▶ [Assignment]: Each line of the entries below that holds "agent" is needed, copied in full.

▶ [Data]:

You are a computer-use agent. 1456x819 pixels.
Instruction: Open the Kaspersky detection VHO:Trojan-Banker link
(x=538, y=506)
---
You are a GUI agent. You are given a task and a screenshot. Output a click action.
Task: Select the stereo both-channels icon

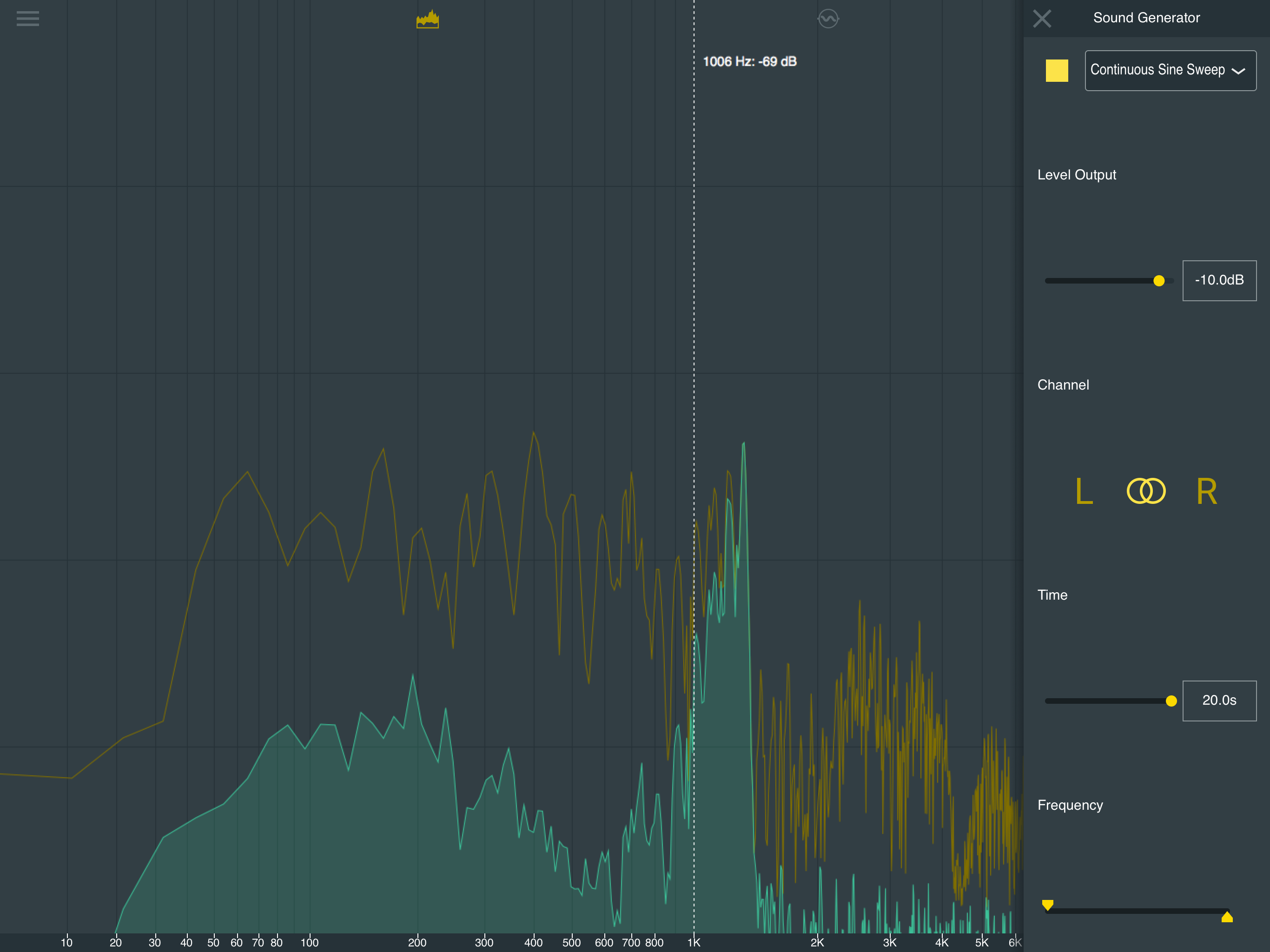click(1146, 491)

▶ [Task result]:
You are a computer-use agent. 1456x819 pixels.
You are a GUI agent. You are given a task and a screenshot. Output a click action.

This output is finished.